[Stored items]

____________________

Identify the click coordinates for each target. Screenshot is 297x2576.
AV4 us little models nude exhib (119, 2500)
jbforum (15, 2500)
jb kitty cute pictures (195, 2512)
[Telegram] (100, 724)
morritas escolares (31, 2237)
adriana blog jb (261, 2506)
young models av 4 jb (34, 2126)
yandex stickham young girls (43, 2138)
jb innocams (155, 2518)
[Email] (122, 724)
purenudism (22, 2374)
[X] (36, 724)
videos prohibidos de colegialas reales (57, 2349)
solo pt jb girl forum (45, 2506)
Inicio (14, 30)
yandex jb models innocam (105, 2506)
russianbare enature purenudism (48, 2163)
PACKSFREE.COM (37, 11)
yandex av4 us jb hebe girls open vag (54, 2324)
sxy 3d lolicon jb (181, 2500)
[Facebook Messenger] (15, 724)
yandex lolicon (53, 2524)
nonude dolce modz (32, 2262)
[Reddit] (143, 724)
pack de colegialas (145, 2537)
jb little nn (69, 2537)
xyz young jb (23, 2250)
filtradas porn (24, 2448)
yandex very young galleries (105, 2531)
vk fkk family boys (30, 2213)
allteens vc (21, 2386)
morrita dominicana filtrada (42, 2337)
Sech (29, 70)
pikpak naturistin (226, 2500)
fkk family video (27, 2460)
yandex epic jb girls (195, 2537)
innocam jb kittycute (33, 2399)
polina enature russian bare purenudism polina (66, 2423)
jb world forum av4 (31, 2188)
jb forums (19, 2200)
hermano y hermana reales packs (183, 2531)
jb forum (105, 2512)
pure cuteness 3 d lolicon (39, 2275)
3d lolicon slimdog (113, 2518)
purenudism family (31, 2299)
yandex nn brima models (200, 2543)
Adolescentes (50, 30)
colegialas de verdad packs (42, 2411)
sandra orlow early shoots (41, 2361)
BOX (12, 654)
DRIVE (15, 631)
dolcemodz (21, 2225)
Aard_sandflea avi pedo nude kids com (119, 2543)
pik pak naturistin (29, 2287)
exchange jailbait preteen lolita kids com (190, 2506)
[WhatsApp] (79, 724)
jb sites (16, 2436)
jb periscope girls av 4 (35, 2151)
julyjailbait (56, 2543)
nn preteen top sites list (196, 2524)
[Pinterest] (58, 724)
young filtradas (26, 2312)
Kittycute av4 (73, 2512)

____________________

Exercise prompt | Copy out every line of the data that includes the word "lolicon".

Expected answer |
sxy 3d lolicon jb (181, 2500)
yandex lolicon (53, 2524)
pure cuteness 3 d lolicon (39, 2275)
3d lolicon slimdog (113, 2518)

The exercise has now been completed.